Auszug aus Interview:
________
Stefan Kretzschmar ist als Experte für Sport1 in ganz Deutschland unterwegs. imago Lizenz

Leipzig - Der Männer-Handball in Leipzig ist wieder erstklassig. Auch dank Stefan Kretzschmar. Der 218-fache Ex-Nationalspieler zieht beim SC DHfK die Fäden im Hintergrund. Enrico Werner sprach in Leipzig mit ihm über die Visionen des Vereins, den SC Magdeburg und über Querelen im deutschen Handball.

In knapp vier Wochen startet das Projekt erste Liga im Leipziger Handball. Es war ein steiler Aufstieg für den SC DHfK Leipzig. Sie sind damals 2009 in der Oberliga eingestiegen, der vierten Liga. Warum?

Stefan Kretzschmar: Manchmal frage ich mich, wie irre ich damals war, in die vierte Liga zu gehen. Jetzt ist klar, dass es Sinn machte und man die Vision nicht umsonst hatte. Und dann kommt der emotionale Aspekt. Wenn ich keine emotionale Bindung zu etwas habe, dann wird es für mich schwer, Überzeugungsarbeit zu leisten. Sei es bei Spielern oder bei Sponsoren. Ich bin hier geboren in dieser Stadt. Meine Eltern haben hier große Erfolge gefeiert.
________
Erfasste Datensätze:
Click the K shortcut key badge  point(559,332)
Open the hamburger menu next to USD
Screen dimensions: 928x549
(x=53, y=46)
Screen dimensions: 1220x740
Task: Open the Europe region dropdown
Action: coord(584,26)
________
Zu lösende Aufgabe:
Beantworte anhand des Interviews zum Leipziger Handball:
1. Für welchen Sender ist Stefan Kretzschmar als Experte unterwegs?
2. Wie oft spielte Kretzschmar für die Nationalmannschaft?
3. In welchem Jahr und in welcher Liga ist der SC DHfK Leipzig eingestiegen?
Die Datensätze stammen aus einer anderen Quelle.

Richtige Antwort:
1. Für Sport1.
2. 218-mal.
3. 2009 in der Oberliga, der vierten Liga.